What is asked: Substitute "How can I do" for every occurrence of "How do I perform" in the listing below and reproduce the listing with nothing else changed.

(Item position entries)
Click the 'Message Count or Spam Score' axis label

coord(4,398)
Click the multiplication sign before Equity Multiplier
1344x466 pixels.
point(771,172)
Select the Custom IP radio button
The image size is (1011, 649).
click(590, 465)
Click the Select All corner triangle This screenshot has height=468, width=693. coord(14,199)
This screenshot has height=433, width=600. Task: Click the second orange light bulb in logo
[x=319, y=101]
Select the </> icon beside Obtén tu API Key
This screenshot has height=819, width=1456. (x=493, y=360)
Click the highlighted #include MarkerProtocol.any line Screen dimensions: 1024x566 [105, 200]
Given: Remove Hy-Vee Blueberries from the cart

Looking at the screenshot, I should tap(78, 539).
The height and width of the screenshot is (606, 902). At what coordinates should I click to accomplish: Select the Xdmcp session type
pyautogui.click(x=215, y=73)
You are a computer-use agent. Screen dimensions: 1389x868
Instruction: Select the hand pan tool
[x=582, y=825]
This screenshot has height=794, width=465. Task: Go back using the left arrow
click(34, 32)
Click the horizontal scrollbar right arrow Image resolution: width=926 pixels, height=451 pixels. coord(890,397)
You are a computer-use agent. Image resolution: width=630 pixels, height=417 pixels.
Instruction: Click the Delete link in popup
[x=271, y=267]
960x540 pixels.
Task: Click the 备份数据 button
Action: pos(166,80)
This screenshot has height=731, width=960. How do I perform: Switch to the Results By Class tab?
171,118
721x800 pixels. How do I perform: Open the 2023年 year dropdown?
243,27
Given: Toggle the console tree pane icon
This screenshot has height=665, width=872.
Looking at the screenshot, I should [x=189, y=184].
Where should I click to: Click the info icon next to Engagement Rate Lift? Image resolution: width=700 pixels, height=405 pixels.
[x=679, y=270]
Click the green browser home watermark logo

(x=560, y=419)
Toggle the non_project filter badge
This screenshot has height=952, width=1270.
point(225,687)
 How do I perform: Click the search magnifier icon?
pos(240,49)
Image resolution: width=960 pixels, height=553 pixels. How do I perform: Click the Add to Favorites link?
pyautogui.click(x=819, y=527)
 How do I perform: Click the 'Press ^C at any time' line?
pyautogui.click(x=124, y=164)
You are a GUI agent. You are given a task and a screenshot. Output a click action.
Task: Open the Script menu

Exercise answer:
Click the 'Message Count or Spam Score' axis label

coord(4,398)
Click the multiplication sign before Equity Multiplier
1344x466 pixels.
point(771,172)
Select the Custom IP radio button
The image size is (1011, 649).
click(590, 465)
Click the Select All corner triangle This screenshot has height=468, width=693. coord(14,199)
This screenshot has height=433, width=600. Task: Click the second orange light bulb in logo
[x=319, y=101]
Select the </> icon beside Obtén tu API Key
This screenshot has height=819, width=1456. (x=493, y=360)
Click the highlighted #include MarkerProtocol.any line Screen dimensions: 1024x566 [105, 200]
Given: Remove Hy-Vee Blueberries from the cart

Looking at the screenshot, I should tap(78, 539).
The height and width of the screenshot is (606, 902). At what coordinates should I click to accomplish: Select the Xdmcp session type
pyautogui.click(x=215, y=73)
You are a computer-use agent. Screen dimensions: 1389x868
Instruction: Select the hand pan tool
[x=582, y=825]
This screenshot has height=794, width=465. Task: Go back using the left arrow
click(34, 32)
Click the horizontal scrollbar right arrow Image resolution: width=926 pixels, height=451 pixels. coord(890,397)
You are a computer-use agent. Image resolution: width=630 pixels, height=417 pixels.
Instruction: Click the Delete link in popup
[x=271, y=267]
960x540 pixels.
Task: Click the 备份数据 button
Action: pos(166,80)
This screenshot has height=731, width=960. How can I do: Switch to the Results By Class tab?
171,118
721x800 pixels. How can I do: Open the 2023年 year dropdown?
243,27
Given: Toggle the console tree pane icon
This screenshot has height=665, width=872.
Looking at the screenshot, I should [x=189, y=184].
Where should I click to: Click the info icon next to Engagement Rate Lift? Image resolution: width=700 pixels, height=405 pixels.
[x=679, y=270]
Click the green browser home watermark logo

(x=560, y=419)
Toggle the non_project filter badge
This screenshot has height=952, width=1270.
point(225,687)
 How can I do: Click the search magnifier icon?
pos(240,49)
Image resolution: width=960 pixels, height=553 pixels. How can I do: Click the Add to Favorites link?
pyautogui.click(x=819, y=527)
 How can I do: Click the 'Press ^C at any time' line?
pyautogui.click(x=124, y=164)
You are a GUI agent. You are given a task and a screenshot. Output a click action.
Task: Open the Script menu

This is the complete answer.